Odyssey Marine faces potential domino effect of multiple countries making claims on treasure
Wake up and good morning. It's beginning to look like the real underseas treasure hunters are lawyers -- not companies like Tampa's Odyssey Marine Exploration. The AP reports that Spain, which has long hounded Odyssey Marine to return the mother lode find of 600,000 coins from the 200-year-old shipwreck frigate Nuestro Senora de la Mercedes, is asking a judge to force the company to hand over the last of the treasure.
Spanish military planes last moth flew home the bulk of the coins but Spain now wants the remaining artifacts Odyssey left in Gibraltar when it flew the coins to the United States in 2007.
So this is just one of those "what the explorers find the lawyers take away" stories, right?
Now comes Peru making claims that Spain is the culprit because it stole Peruvian gold to make the coins, minted in Lima (Peru) in the first place.
Spain, naturally, rejects Peru's claims. In this AP follow-up, Carmen Marcos, deputy director of Spain's National Museum of Archeology, says the coins were not only minted in Peru but also Bolivia, Colombia and Chile (which would seem to be an admission that the Latin America claims should be broadened?). She also says the claims are not about money but about history.

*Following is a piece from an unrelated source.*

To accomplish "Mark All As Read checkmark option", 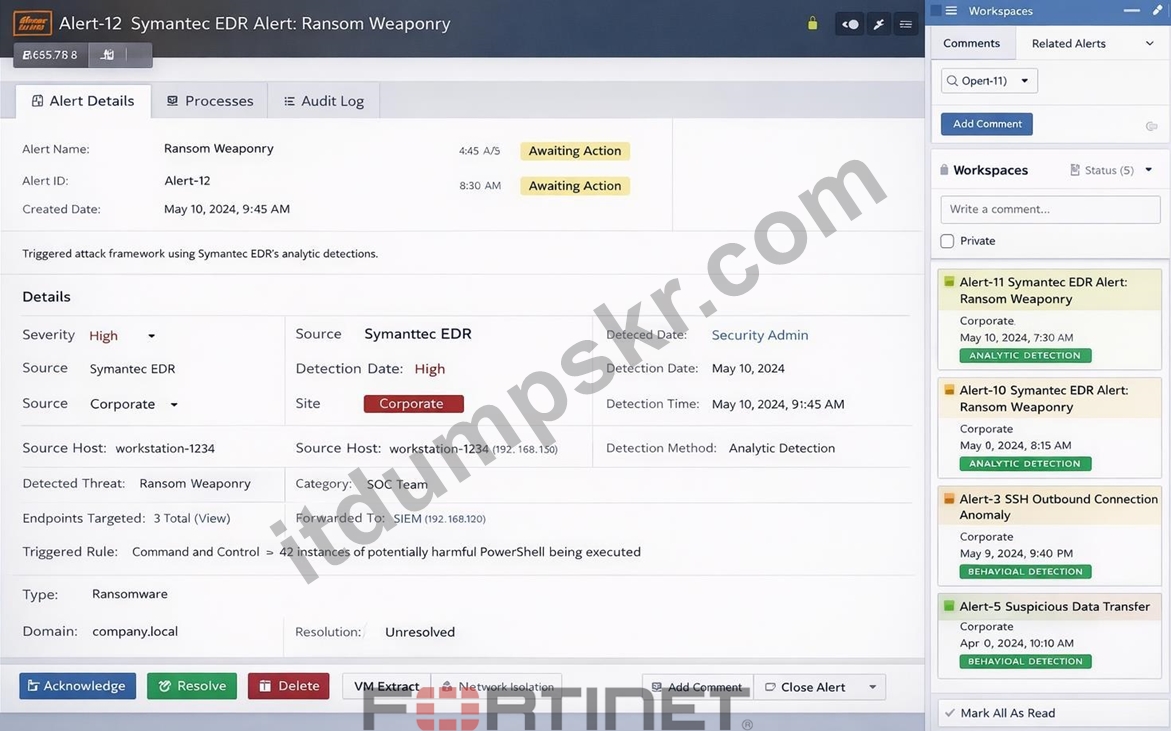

Bottom line: This may be a troubling precedent for Odyssey Marine Exploration, which may find a more complex legal future when not only the country whose shipwreck it finds demands the return of treasure, but the countries "plundered" in the first place begin to take legal action that the valuable cargo is, ultimately, their own property.
Lately, Odyssey Marine's proved far more capable of losing money than finding it. In its latest earnings report out this week, Odyssey said it lost $16.2 million in 2011, a bit less than the $23.2 million lost in 2010.